01:31 And now, if I run this again, we’re going to get some more extensive output here. So, each process that happens in parallel, it gets a unique identification number.
01:41
And we can see here how the multiprocessing.Pool
spreads out our computations across multiple cores. So, what you can see here is that we have these four processes, you know, 17324
to 27
,
01:58
and they’re working on stuff in parallel. And then, they’re being reused. So, in the second batch, the same processes—again—are working on other data. And we can influence this behavior, so, we can actually put a limit and say, “Well, I only want 1
process in this Pool
here.” And when I run this again, you can see here, well, now we have a single process that’s doing all of the computations. And again, we’re going to end up with a seven-second runtime.
02:31
If you look at the log here, you can see exactly that it’s the same process processing each record one by one, and there’s no parallel computation happening. And now, if I crank this up, I can say, “Well, we want 2
processes.” Now, if we run this again, we have two processes working in parallel and they’re processing these records in parallel, and now we get a little bit of a speedup.
02:54 And, of course, I can go crazy here and I can actually say, okay, I want a process for each record here. The number of processes should be the number of records in this thing here, and that way we can process all of them in parallel and we can really cut down our time to complete to a second, which is about as long as it should take to process a single element.

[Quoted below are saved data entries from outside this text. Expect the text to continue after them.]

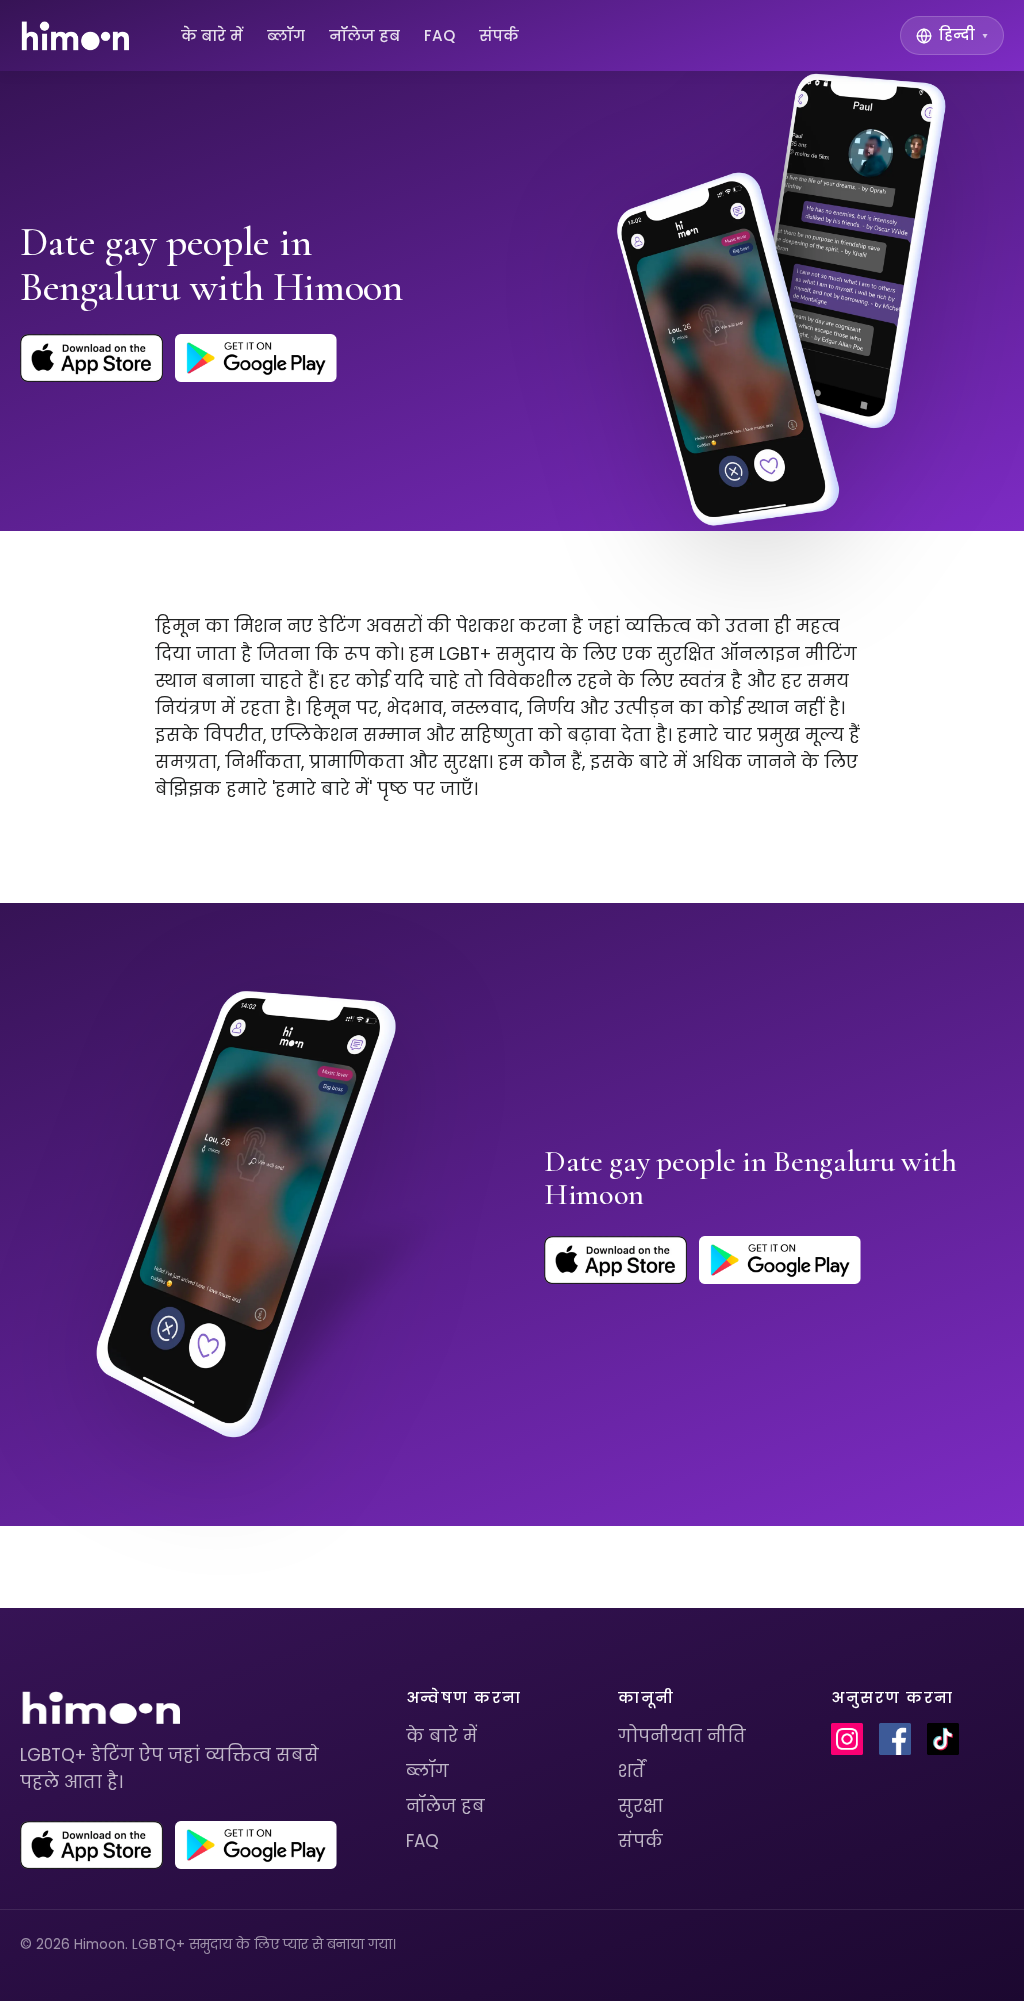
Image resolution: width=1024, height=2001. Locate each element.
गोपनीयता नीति (682, 1736)
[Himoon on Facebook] (895, 1739)
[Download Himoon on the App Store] (91, 358)
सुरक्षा (640, 1806)
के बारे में (212, 35)
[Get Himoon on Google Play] (256, 358)
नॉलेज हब (364, 35)
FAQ (439, 35)
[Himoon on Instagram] (847, 1739)
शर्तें (631, 1771)
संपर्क (499, 35)
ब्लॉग (286, 35)
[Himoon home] (74, 36)
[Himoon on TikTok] (943, 1739)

03:21 And you know, of course, this is a bit of an academic example, or just a toy example, because—well, we’re just sleeping here, so there’s really nothing very interesting going on.
03:31
But if you imagine that this was a call that was waiting on I\O, or it was waiting for a website download to complete—if this was a web scraper of sorts—you could do all of these things in parallel and with with the multiprocessing.Pool
you can really influence how these operations are performed across multiple CPUs,
03:52
or multiple CPU cores, and you have a lot of flexibility in configuring it. There’s other options here. For example, we could say, “Okay, I want 2
processes,” and there’s another setting that’s called maxtasksperchild
(max tasks per child), and I can say, “Well, I want 2
processes in parallel and I want the process to restart after it has completed a number of tasks.” So,
04:18
if you run this, we’re going to get a slightly different output here. Again, if we look at the process ID, you can see here, okay, we’re starting out with 03
, 04
, and those are doing some processing.
04:30 And then, we’re getting two brand new processes that are processing the next elements, and then we’re getting two brand new processes, again, and so on.
04:38
With the multiprocessing.Pool
you can really influence how it’s distributing your calculations across multiple CPU cores. Of course, you can also leave out these settings and what it’s going to do then—it’s going to spawn as many processes as you have CPU cores.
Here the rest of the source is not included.